Foi há mais de três décadas. Eu estava sozinho na minha sala de trabalho, no MNE. Os restantes colegas já haviam saído para o almoço.

O telefone tocou. A voz masculina era de alguém jovem. O tom era algo agreste, sem vontade de expressar um mínimo de cortesia. O pedido feito era relativamente simples de satisfazer: fornecer o número de telefone de casa de um determinado embaixador português, no estrangeiro.

Estranhei o facto de a pessoa ter ligado exatamente para o serviço onde eu estava colocado, embora nós nos ocupássemos das relações económicas com a área regional onde a embaixada se situava. As telefonistas ou o serviço de pessoal do MNE seriam as entidades mais indicadas para dar a informação. Referi isso ao meu interlocutor, até porque não estava a apreciar a forma pouco delicada como ele se me dirigia e, também porque, por várias razões, os números de telefone das residências dos embaixadores não são públicos e não devem ser dados, indiscriminadamente, a toda a gente.

- Sou filho do embaixador. Ou você me quer dar o número do telefone ou não quer!
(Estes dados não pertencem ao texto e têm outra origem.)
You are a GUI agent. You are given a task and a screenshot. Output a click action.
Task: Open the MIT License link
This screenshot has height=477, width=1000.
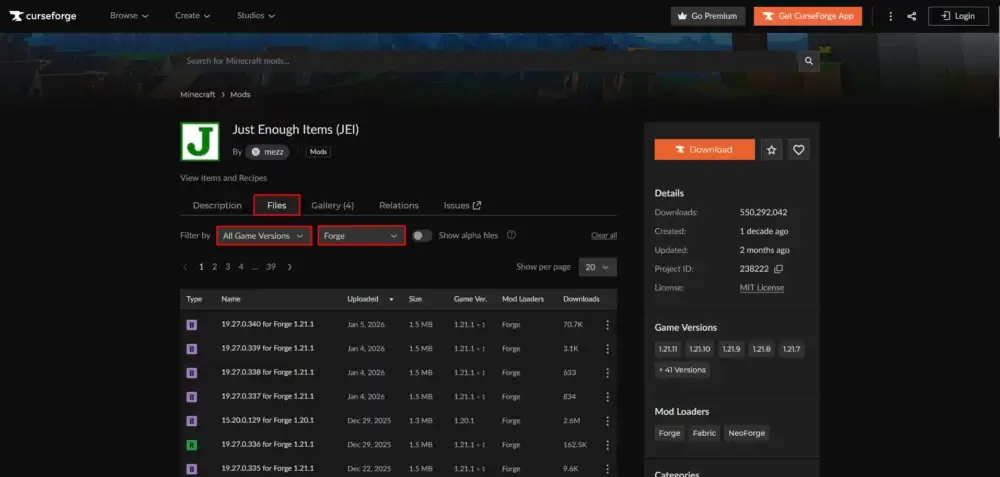[762, 288]
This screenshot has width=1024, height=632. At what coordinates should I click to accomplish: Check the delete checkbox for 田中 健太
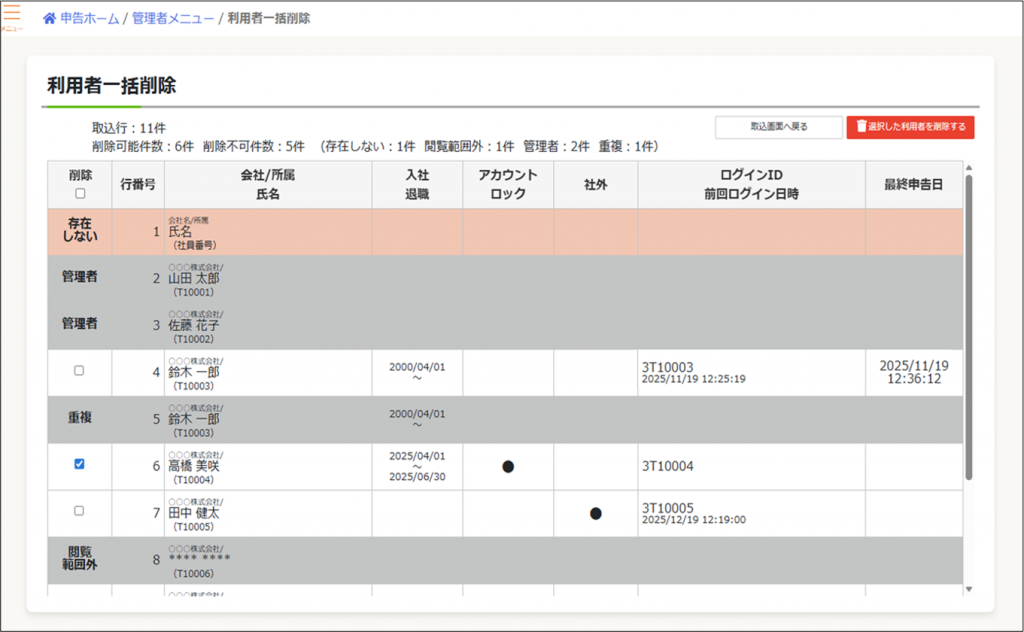pyautogui.click(x=80, y=511)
Voltei a não apreciar o tom mas, até porque conhecia o pai, homem amável e muito cordial, fui procurar o número. Ditei-o, o filho do embaixador repetiu-o e desligou o telefone, sem agradecer. Imagino que terei ficado furioso, mas logo esqueci o assunto.

No dia seguinte, ia a sair do ministério, encontrei uns colegas à conversa, no pátio:

- Já sabes do filho do embaixador "fulano"? Suicidou-se, ontem.

- A que horas? - perguntei, para legítimo espanto de todos, intrigados com a minha especiosa curiosidade.

- Parece que foi ao fim da manhã.

Desde esse dia, procuro recordar a voz desse rapaz, que vivia sozinho em Portugal. Devo ter sido das últimas pessoas com quem ele falou. Terá chegado a contactar o pai? Nunca tive coragem de lhe perguntar e agora é tarde. porque também já desapareceu, aliás de uma forma com o seu quê de trágico.

A condição diplomática introduz, às vezes, fortes tensões nas pessoas e nas famílias, fruto das inevitáveis separações a que obriga, dos isolamentos que provoca e dos desequilíbrios que potencia.